With Shawn Lawson, he performs in the audio visual duo Liveware (https://vimeo.com/showcase/10249242)  Lawson creates on the fly computer graphics while live coding.  A selection of documentation follows:  Latent Cartographies (2021), PBS profile, concert recording from the Experimental Media and Performing Art Center (2017).  Also with Lawson, he created an interactive application in 2012 based on Bach’s Goldberg Variations (free download from the iTunes store);  documentation of the same work arranged for Disklavier player piano and Nintendo game controller can be found on vimeo)

 At Rensselaer, he has directed a variety of new music performing projects through the Rensselaer Contemporary Music Ensemble, showcasing since 2008 performances of works by Eastman, Rzewski, Tenney, Oliveros, Vivier, Leach, Cage, Feldman, Monk, Mazzolli, Glass, Riley, Reich, Klucevsek, Adams, Nyman, Crumb, Kennedy, Lindemann, and Ibarra as well as Bach, Mozart, Bartok, Stravinsky, Schoenberg, and Weill.  He was a co-organizer of the 2013 Earth Week Festival, Sensing Environments.  For this festival, he commissioned and produced the première of Susie Ibarra’s Circadian Rhythms, for 77 percussionists and surround soundtrack. 
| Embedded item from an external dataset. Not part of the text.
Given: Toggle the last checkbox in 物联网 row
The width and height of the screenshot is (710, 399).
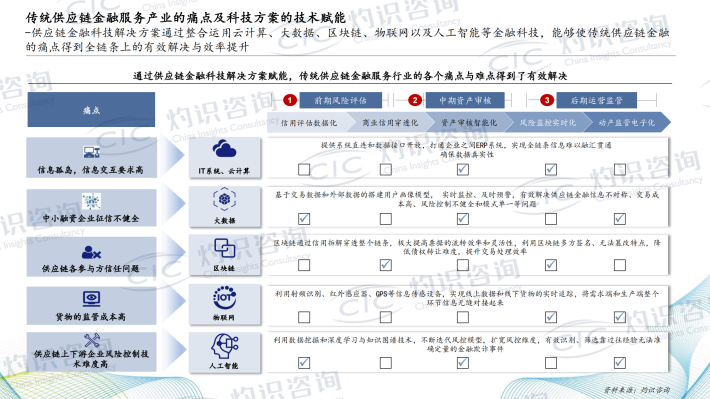Looking at the screenshot, I should pos(619,317).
Born in Salt Lake City, Utah, and raised in Calgary, Alberta, Century is dual citizen of the U.S. and Canada. He earned an Honours B.A. degree from the University of Toronto, and an M.A. from the University of California at Berkeley, both in music history and theory. His principal piano teacher in Toronto was Reginald Godden.  At Berkeley he also studied and performed Javanese gamelan and West African drumming. He earned his licentiate (A.R.C.T.) in Piano Performance from the Royal Conservatory of Music, Toronto, in 1973.  As well he studied privately with Nadia Boulanger in Paris, French at the Sorbonne, electronic music, sound engineering and orchestral conducting at the University of Iowa, and computer music at the Eastman School of Music. He has been married since 1984 to visual artist Barbara Todd, and they have two sons, Louis and Adam.